SOURCE EXCERPT:
Coriolis effect causes in motion of a free falling object

[Soren4]

I don't understand what are the causes of the Coriolis effect for objects moving with respect to Earth. For istance consider an object free falling on the Earth from an height $h$. Its tangential velocity its greater than the velocity of an object on the surface of Earth, hence it moves eastward (in the direction of rotation) while falling. But does it end up here? Is a kinematic consideration sufficient to explain completely the Coriolis effect in this case? Or there is something else, like conservation of angular momentum? If so how it is influent in this case?

 

[sophiecentaur]

For an object in free fall, the path taken will be along a part of an ellipse, as in any orbit, until it hits the ground. The Coriolis effect would not be 'in addition' to this but could be regarded as a part of it.

 

[andrewkirk]

Is a kinematic consideration sufficient to explain completely the Coriolis effect in this case?

Yes, the explanation you have given is sufficient to explain the effect. Angular Momentum does not add anything to the analysis. The analysis could be expressed differently, using angular momentum instead of Newton's equations, but that would be an alternative explanation, not a necessary additional explanation.

 

[Soren4]

For an object in free fall, the path taken will be along a part of an ellipse, as in any orbit, until it hits the ground. The Coriolis effect would not be 'in addition' to this but could be regarded as a part of it.

Yes, the explanation you have given is sufficient to explain the effect. Angular Momentum does not add anything to the analysis. The analysis could be expressed differently, using angular momentum instead of Newton's equations, but that would be an alternative explanation, not a necessary additional explanation.

GIVEN DATA:
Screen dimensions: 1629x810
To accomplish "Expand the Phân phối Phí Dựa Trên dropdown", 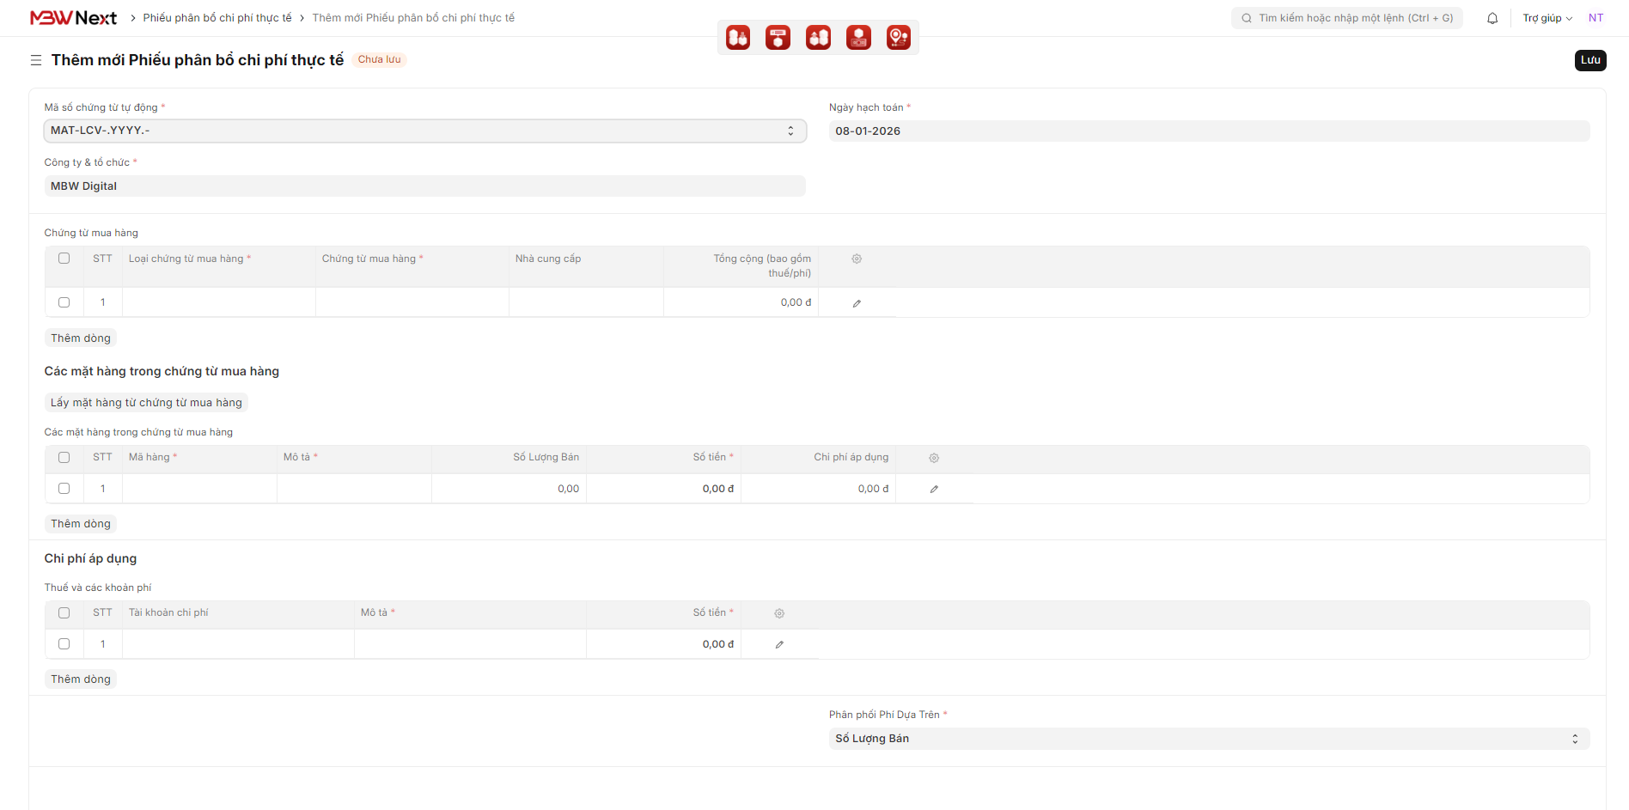I will click(1208, 739).
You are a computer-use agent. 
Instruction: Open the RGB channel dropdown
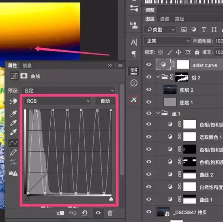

THE EXERCISE:
Write out the passage of the Coriolis effect thread above between "Coriolis effect causes" and "influent in this case?", inclusive.

OUTPUT OF THE TASK:
Coriolis effect causes in motion of a free falling object

[Soren4]

I don't understand what are the causes of the Coriolis effect for objects moving with respect to Earth. For istance consider an object free falling on the Earth from an height $h$. Its tangential velocity its greater than the velocity of an object on the surface of Earth, hence it moves eastward (in the direction of rotation) while falling. But does it end up here? Is a kinematic consideration sufficient to explain completely the Coriolis effect in this case? Or there is something else, like conservation of angular momentum? If so how it is influent in this case?